Top of GIVEN ENTRIES

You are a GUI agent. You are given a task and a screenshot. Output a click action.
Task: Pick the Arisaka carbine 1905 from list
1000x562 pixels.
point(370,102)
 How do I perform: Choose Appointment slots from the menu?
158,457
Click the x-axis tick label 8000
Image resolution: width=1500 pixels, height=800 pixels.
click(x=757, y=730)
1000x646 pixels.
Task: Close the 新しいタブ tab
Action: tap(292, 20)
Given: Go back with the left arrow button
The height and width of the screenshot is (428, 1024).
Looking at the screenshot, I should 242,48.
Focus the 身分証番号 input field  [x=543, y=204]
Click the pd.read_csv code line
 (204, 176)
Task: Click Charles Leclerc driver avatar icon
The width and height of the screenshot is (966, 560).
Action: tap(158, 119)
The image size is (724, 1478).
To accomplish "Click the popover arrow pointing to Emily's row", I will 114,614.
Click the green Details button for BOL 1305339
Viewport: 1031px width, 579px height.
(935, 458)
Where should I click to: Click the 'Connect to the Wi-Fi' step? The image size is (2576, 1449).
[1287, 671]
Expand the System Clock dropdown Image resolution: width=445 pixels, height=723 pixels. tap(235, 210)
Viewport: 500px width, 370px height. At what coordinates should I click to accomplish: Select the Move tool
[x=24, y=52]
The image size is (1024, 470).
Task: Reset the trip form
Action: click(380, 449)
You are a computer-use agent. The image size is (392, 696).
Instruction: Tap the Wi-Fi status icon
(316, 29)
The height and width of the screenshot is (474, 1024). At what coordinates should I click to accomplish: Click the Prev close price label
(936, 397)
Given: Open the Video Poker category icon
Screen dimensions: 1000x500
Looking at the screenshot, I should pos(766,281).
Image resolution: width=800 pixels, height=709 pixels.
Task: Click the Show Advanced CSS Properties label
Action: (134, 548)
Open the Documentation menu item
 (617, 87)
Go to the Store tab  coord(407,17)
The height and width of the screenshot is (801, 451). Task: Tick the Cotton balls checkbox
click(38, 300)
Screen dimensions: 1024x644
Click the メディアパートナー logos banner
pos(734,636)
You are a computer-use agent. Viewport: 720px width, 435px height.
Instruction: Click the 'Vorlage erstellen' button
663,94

Bottom of GIVEN ENTRIES

## DESCRIPTION OF THE TASK:
Give again the lines from the line holding "Focus the 身分証番号" through the close of the listing, both included, exactly as written and with nothing else.

## REPLY:
Focus the 身分証番号 input field  [x=543, y=204]
Click the pd.read_csv code line
 (204, 176)
Task: Click Charles Leclerc driver avatar icon
The width and height of the screenshot is (966, 560).
Action: tap(158, 119)
The image size is (724, 1478).
To accomplish "Click the popover arrow pointing to Emily's row", I will 114,614.
Click the green Details button for BOL 1305339
Viewport: 1031px width, 579px height.
(935, 458)
Where should I click to: Click the 'Connect to the Wi-Fi' step? The image size is (2576, 1449).
[1287, 671]
Expand the System Clock dropdown Image resolution: width=445 pixels, height=723 pixels. tap(235, 210)
Viewport: 500px width, 370px height. At what coordinates should I click to accomplish: Select the Move tool
[x=24, y=52]
The image size is (1024, 470).
Task: Reset the trip form
Action: click(380, 449)
You are a computer-use agent. The image size is (392, 696).
Instruction: Tap the Wi-Fi status icon
(316, 29)
The height and width of the screenshot is (474, 1024). At what coordinates should I click to accomplish: Click the Prev close price label
(936, 397)
Given: Open the Video Poker category icon
Screen dimensions: 1000x500
Looking at the screenshot, I should pos(766,281).
Image resolution: width=800 pixels, height=709 pixels.
Task: Click the Show Advanced CSS Properties label
Action: (134, 548)
Open the Documentation menu item
 (617, 87)
Go to the Store tab  coord(407,17)
The height and width of the screenshot is (801, 451). Task: Tick the Cotton balls checkbox
click(38, 300)
Screen dimensions: 1024x644
Click the メディアパートナー logos banner
pos(734,636)
You are a computer-use agent. Viewport: 720px width, 435px height.
Instruction: Click the 'Vorlage erstellen' button
663,94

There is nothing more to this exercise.